Intention: accuracy is usefull but has pitfalls
- how to measure accuracy ?
- (TDB: skip ?) regression accuracy
-
- classifier accuracy:
- confusion matrix
- accurarcy
- pitfalls for unbalanced data sets~
e.g. diagnose HIV
- precision / recall
- ROC ?
- exercise: do cross val with other metrics
### Coding session
- evaluate accuracy of linear beer classifier from latest section
- determine precision / recall
- fool them: give them other dataset where classifier fails.
# Day 2
## Part 5: classifiers overview
Intention: quick walk through reliable classifiers, give some background idea if
suitable, let them play with some, incl. modification of parameters.
To consider: decision graph from sklearn, come up with easy to understand
diagram.
- Nearest neighbours
- SVM classifier (SVC)
- demo for Radial Basis Function (RBF) kernel trick: different parameters influence on
decision line
- ?Decision trees or only in random forests?

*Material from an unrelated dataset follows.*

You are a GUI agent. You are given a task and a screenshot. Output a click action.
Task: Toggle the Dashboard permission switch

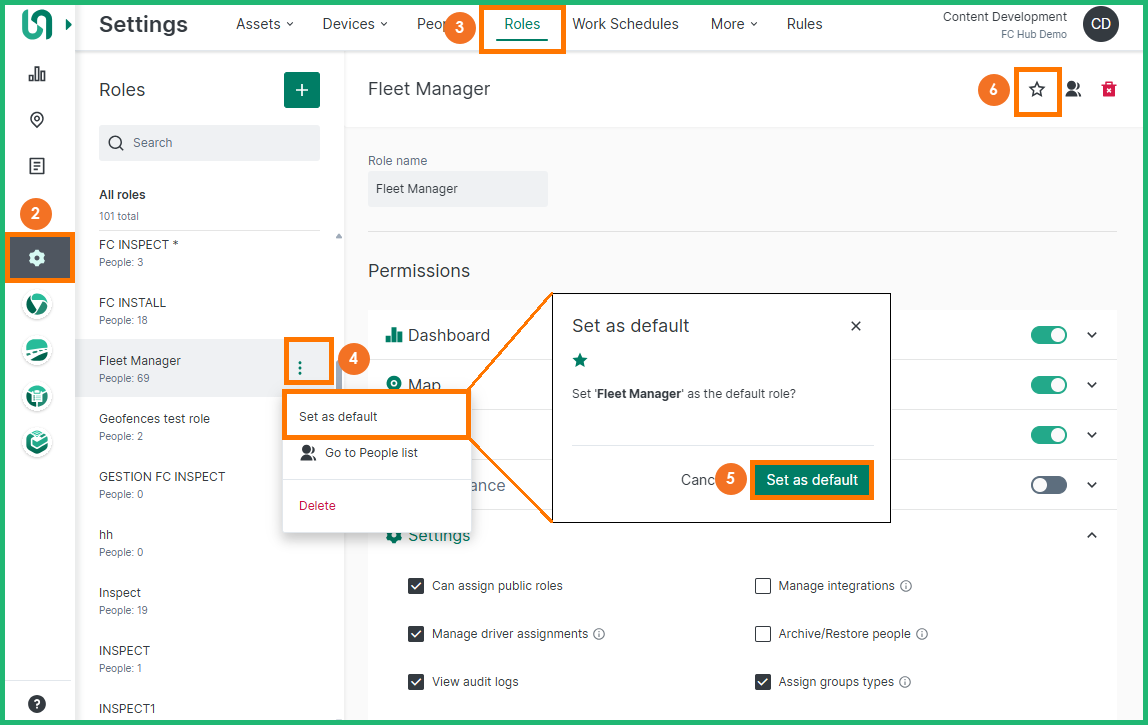(x=1048, y=335)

- Random forests (ensemble method - averaging)
- Gradient Tree Boosting (ensemble method - boosting)
- Naive Bayes for text classification
- mentions - big data:
- Stochastic Gradient Descent classifier,
- kernel approximation transformation (explicitly approx. kernel trick)

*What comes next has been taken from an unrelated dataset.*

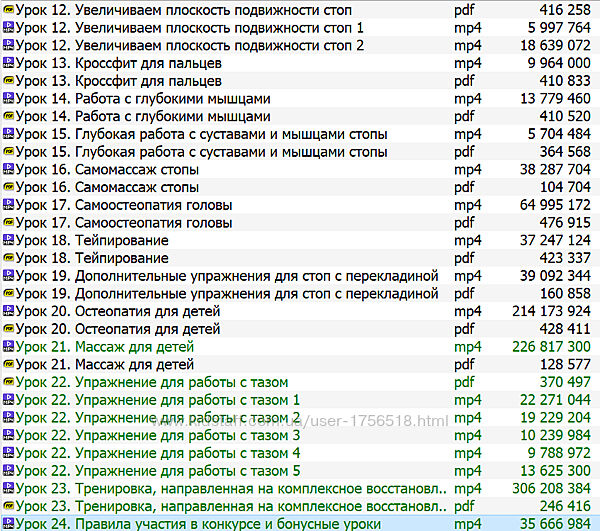Click the pdf file icon for Урок 14
This screenshot has height=531, width=600.
point(9,116)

- compare SVC incl. RBF vs. Random Kitchen Sinks (RBFSampler) + linear SVC (https://scikit-learn.org/stable/auto_examples/plot_kernel_approximation.html#sphx-glr-auto-examples-plot-kernel-approximation-py)
Topics to include:
- interoperability of results (in terms features importance, e.g. SVN w/ hig deg poly
kernel)
- some rules of thumbs: don't use KNN classifiers for 10 or more dimensions (why? paper
link)
- show decision surfaces for diff classifiers (extend exercise in sec 3 using
hyperparams)
### Coding session
- apply SVM, Random Forests, Gradient boosting to previous examples
- apply clustering to previous examples
- MNIST example
## Part 6: pipelines / parameter tuning with scikit-learn
- Scikit-learn API: recall what we have seen up to now.

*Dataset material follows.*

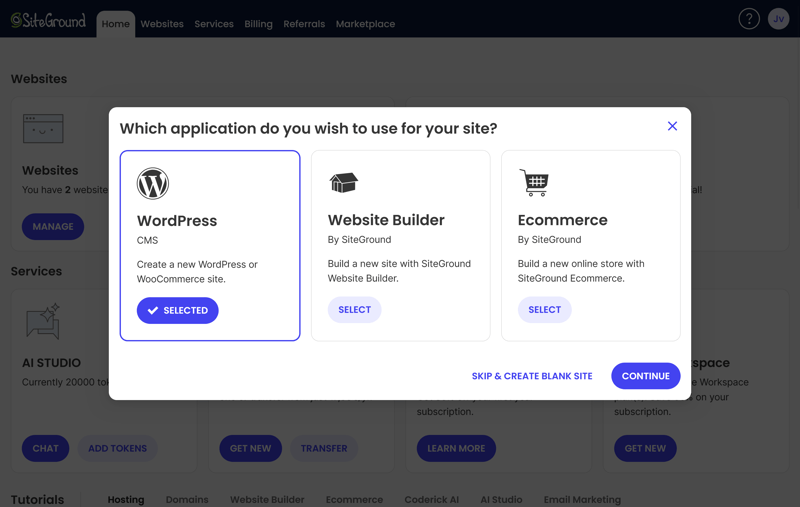Viewport: 800px width, 507px height.
Task: Click the Ecommerce shopping cart icon
Action: [x=534, y=183]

- pipelines, preprocessing (scaler, PCA)
- cross validation
- parameter tuning: grid search / random search.
### Coding session
- build SVM and LinearRegression crossval pipelines for previous examples
- use PCA in pipeline for (+) to improve performance
- find optimal SVM parameters
- find optimal pca components number
## Part 7: Start with neural networks. .5 day
## Planning
Stop here, make time estimates.
## Part 8: Best practices
- visualize features: pairwise scatter, tSNE
- PCA to undertand data
- check balance of data set, what if not ?
- start with baseline classifier / regressor
- augment data to introduce variance
## Part 9: neural networks
- overview, history
- perceptron
- multi layer
- multi layer demoe with google online tool
- where neural networks work well
- keras demo
### Coding Session
- keras reuse network and play with it.